## Material provided
**********
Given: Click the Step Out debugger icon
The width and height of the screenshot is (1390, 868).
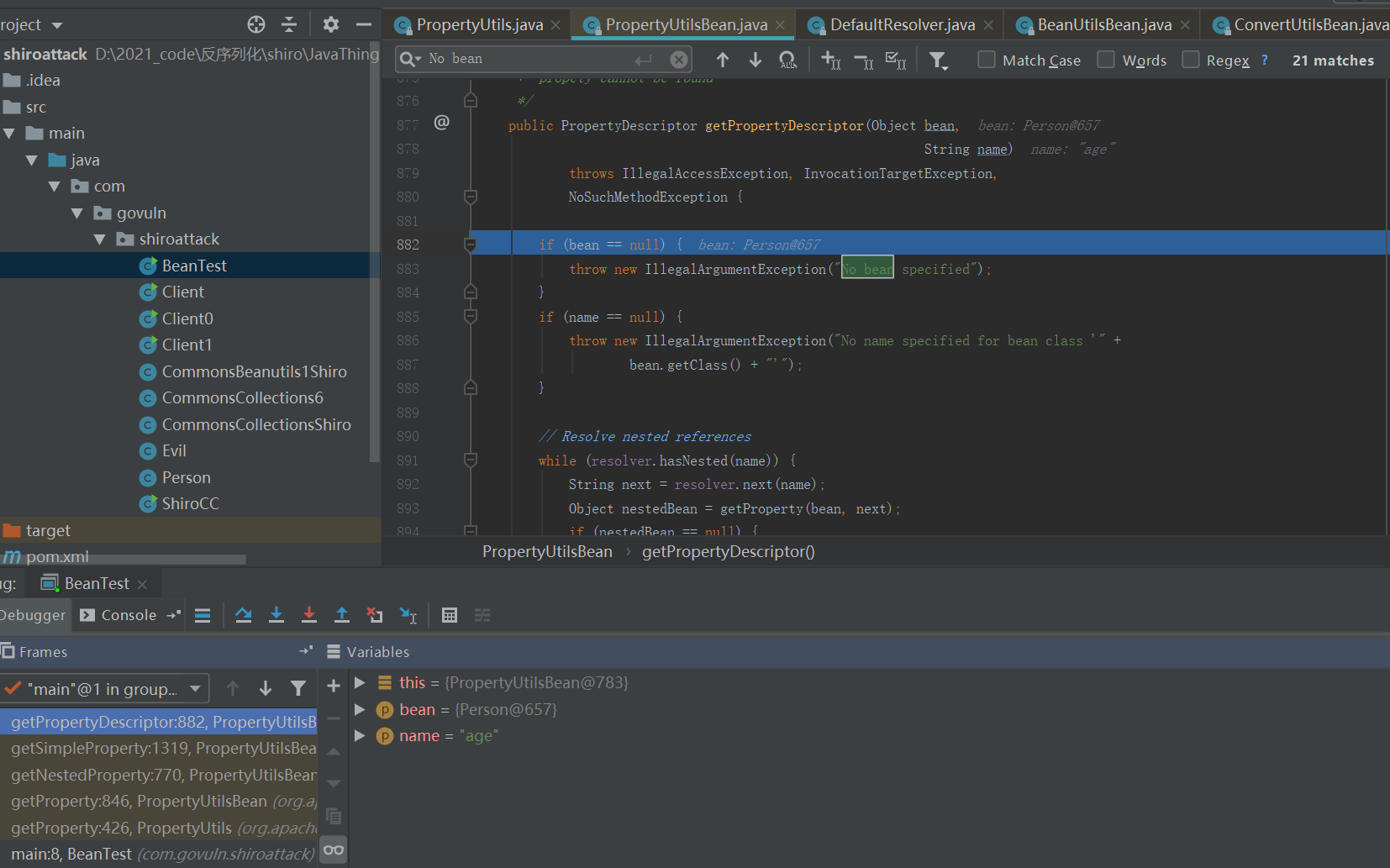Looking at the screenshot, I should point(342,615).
**********
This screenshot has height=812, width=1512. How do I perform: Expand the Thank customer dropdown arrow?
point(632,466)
**********
Edit everything from the line containing "This screenshot has" down through the line containing "point(632,466)", replacing "customer" with "client" and leaving the rest untouched. Return only those lines.

This screenshot has height=812, width=1512. How do I perform: Expand the Thank client dropdown arrow?
point(632,466)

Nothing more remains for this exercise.